Radico Khaitan Q3 net up 60 per cent
New Delhi: Liquor major Radico Khaitan has reported
a 60 per cent jump in net profit in the third quarter
of this fiscal. Profit after tax stood at Rs10.95 crore
during October-December 2004 over Rs6.85 crore during
the year ago period, a company statement said.

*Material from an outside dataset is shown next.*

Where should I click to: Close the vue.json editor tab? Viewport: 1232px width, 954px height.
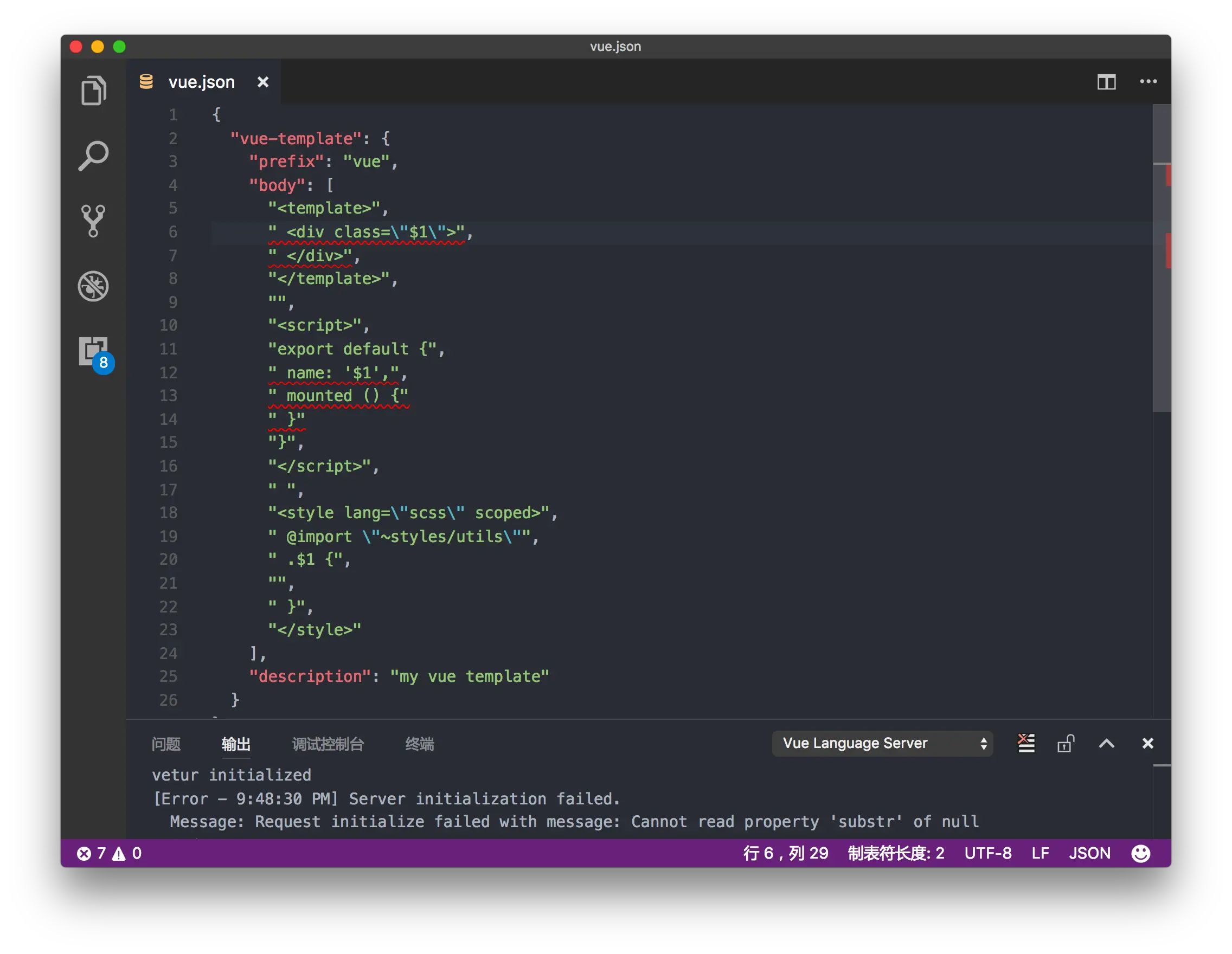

The company had recently expanded its range by launching
'8 PM Bermuda' white rum.
Century Textiles Q3 net up 254 per cent
Mumbai: Century Textiles and Industries Ltd has
reported a 254 per cent rise in its net profit for the
third quarter. The company's net profit for the quarter
ended December 31, 2004 soared to Rs31.86 crore as against
Rs9 crore in the corresponding period of the last fiscal.
Net
sales during the reporting quarter were up at Rs649.19
crore as against Rs549.77 crore in the same period of
2003-04.
Net
profit for the nine months ended December 31, 2004 rose
to Rs69.99 crore as compared to Rs34.21 crore while net
sales rose to Rs1,844.50 crore (Rs1,616.26 crore).